I had to get myself to Tehran's House of Artists last Monday night, despite the fact that Tehran's normally bad traffic jam was even more terrible and moved even slower due to a sudden snow fall since earlier that morning. The ceremony was to start at 7:00 pm. it was to celebrate Sadegh Hedayat's Centenary in Tehran on his birthday.
The Artists' House which was formerly an army barracks in the middle of Tehran's Iranshahr Ave., has now been turned into a lovely place with a lovely garden around it. There are wonderful art works, mainly sculptures by Iranian artists, displayed in many windows inside the building. There is an art gallery where they have very good shows, mainly paintings. There are two shops where you can buy nice books and other interesting objects and in one of them there is an internet café' with very nice and polite staff. One of the main attractions of the House is its lovely café where you may be served nice cold/warm simple meals or drinks. By the way it is one of the only places in Tehran where one can find Vegetarian food cooked and severed by a Yogi group, who seem to enjoy what they do, everyday. Should you go for the Chef's Special you will be delighted, since they will bring you a lovely tray of several different little dishes, usually seven plus a fruit drink and lovely tea and sweets afterwards. what I must mention is the fact that the café has one of the most beautiful, pleasant and cozy first floor balcony's that I have ever been to anywhere.
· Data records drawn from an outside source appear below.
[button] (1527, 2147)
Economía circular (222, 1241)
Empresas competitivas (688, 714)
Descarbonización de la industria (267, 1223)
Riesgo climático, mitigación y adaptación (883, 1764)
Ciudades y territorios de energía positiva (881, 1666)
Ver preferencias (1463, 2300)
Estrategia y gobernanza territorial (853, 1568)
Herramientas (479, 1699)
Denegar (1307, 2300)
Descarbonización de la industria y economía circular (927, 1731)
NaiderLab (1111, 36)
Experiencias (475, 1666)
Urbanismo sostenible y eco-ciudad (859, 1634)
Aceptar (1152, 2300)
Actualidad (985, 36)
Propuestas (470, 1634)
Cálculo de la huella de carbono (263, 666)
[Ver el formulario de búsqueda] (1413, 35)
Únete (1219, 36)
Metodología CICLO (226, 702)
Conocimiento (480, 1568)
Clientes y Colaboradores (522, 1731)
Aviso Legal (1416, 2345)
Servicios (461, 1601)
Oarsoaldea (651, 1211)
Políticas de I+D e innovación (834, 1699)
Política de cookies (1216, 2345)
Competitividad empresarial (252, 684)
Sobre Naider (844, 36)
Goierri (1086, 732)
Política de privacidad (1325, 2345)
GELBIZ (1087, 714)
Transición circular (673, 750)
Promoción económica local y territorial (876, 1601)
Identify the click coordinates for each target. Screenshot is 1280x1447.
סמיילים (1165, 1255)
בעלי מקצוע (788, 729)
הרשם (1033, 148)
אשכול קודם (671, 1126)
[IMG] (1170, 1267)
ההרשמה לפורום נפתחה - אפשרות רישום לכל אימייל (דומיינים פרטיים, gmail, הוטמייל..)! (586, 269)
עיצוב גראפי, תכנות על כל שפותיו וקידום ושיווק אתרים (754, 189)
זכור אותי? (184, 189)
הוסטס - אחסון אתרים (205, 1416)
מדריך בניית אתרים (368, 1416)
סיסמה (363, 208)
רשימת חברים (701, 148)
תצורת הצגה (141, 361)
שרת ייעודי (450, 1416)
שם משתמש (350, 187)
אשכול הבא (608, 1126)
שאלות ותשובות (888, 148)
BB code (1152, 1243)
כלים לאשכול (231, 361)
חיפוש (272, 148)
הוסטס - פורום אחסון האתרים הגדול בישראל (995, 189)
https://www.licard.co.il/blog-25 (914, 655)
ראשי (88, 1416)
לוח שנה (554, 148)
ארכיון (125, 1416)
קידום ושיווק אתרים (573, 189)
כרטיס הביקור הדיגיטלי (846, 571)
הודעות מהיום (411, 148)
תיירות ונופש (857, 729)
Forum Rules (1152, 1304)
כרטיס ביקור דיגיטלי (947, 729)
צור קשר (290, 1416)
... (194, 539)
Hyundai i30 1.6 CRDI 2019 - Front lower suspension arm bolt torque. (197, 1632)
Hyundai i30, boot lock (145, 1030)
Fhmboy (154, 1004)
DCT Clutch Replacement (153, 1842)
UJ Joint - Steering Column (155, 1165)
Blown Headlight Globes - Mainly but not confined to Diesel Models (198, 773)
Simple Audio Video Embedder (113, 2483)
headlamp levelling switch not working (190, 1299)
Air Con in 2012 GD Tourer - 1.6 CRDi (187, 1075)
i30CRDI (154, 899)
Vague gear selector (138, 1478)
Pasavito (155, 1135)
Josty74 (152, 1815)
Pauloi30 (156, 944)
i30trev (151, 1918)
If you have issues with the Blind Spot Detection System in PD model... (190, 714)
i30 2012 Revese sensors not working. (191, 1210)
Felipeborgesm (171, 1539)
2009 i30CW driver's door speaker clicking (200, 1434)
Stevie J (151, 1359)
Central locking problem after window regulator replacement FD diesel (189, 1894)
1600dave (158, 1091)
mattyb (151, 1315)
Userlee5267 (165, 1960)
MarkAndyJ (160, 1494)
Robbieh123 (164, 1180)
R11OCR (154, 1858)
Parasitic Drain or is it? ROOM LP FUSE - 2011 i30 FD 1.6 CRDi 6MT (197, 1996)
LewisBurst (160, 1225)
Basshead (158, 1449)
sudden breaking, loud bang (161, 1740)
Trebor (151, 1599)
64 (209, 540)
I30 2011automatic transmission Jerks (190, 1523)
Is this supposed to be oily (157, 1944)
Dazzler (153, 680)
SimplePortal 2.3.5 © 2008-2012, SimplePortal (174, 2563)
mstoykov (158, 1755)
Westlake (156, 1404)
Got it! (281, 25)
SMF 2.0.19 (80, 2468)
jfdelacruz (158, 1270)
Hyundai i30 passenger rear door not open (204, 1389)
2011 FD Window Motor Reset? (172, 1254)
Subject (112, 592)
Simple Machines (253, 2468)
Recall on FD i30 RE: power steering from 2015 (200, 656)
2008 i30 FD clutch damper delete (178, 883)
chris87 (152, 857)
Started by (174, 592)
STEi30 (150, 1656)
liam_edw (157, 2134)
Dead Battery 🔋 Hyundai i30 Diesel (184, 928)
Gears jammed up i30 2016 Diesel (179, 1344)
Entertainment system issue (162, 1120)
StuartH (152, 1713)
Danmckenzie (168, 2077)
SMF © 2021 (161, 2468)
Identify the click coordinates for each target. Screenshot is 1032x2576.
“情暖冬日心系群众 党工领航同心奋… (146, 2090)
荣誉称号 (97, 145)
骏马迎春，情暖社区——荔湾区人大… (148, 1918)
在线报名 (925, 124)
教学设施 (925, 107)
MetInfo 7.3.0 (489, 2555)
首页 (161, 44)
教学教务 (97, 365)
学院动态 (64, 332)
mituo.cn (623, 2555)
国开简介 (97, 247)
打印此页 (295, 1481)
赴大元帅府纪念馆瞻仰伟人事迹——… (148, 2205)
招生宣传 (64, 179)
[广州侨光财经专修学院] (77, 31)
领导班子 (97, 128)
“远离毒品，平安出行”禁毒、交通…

There is a lovely garden with beautiful trees in front of it, and unless it is too hot, there is no other place in Tehran that you would want to have your tea/coffee. It is a wonderful place to meet friends and colleagues. We have done that quite a few times. It is simple, and it gives you a lovely magical feeling. It must be all those lovely old bricks!
Back to the ceremony which was attended by many well known literary figures in Tehran. The ceremony actually started at 7:30 with a short speech by Hedayat's Cousin, who heads Hedayat's office in Tehran. He informed the audience that tonight's ceremony was one of the several ones being held this week across globe in honor of the great Iranian writer. He mentioned University of Texas, University of Portland, and Paris. He further informed us that the most important events of all for this centenary will be held in Oxford, England at the end of March.
The famous Iranian living writer, Mr. Mahmoud Doulat-Abbadi, was the first guest speaker. He referred to Sadegh Hedayat as "Our Teacher" and indicated that many studies will be done about him and his works.
Mr. Doulat-Abbadi told the audience that Hedayat loved Iran and hated the decadent corrupt system that he witnessed during his life. Finally he said that Hedayat reached height of greatness in his book ' Bouff-Kour' (the Blind Owl).
Next we heard a poem that Masoud Farzad, Hedayat's friend, had written it in his honor, with his own voice (Mr. Farzad).
The next speaker was Mr. Amir Hassan Cheltan, one of our well known younger writers who has recently received very good reviews for one of his books. He started with a few lines from a letter that Hedayat had written to his father. He went on to give us a short narrative on Hedayat's life. I found the speech extremely informative, well researched, presented in a language that was easy to understand, and above all presented with a passion. Obviously a lot of work had gone into this speech as well as a lot of zeal and dedication to this great writer. Here and there he quoted lines from Hedayat's letters to friends and family which were truly moving. One of them that touched me so deeply was this:
"there is nothing else that I can do except to write, although people do not consider writing a career, they even think reading a book is a waste of time."
Hedayat was also quoted as saying that "everything is a dead end, yet there is no other that can be taken."
Then we saw an animation by Mr. Mohammad Solaimani-Nia based on Hedayat's book three drops of blood which reminded me a lot of Kafka.
Then Mr. J. Hedayat informed us about the activities which had been held in Iran during the year for Hedayat's centarney in Iran. At the end we saw a film based on Hedayat's work by a Mr. H.R. Vassaff which I thought was very good. Before the short film, Hedayat's Literary prize, which was conducted by Sokhan, was presented to the winners. However this was the least well staged part of the program, and Mr. Sepanlou, in order to break the ice, said on the microphone that Hedayat's black humor would find this mishaps rather interesting.
We all left after buying a book or a poster or other items which were offered at the special desk.
Hedayat is without any doubt one of the most important literary figures of Iran. I hope that his true place will be justly appreciated soon, and that in my view will be when Iranian students will study his books and his writing as part of their Persian literature education at schools.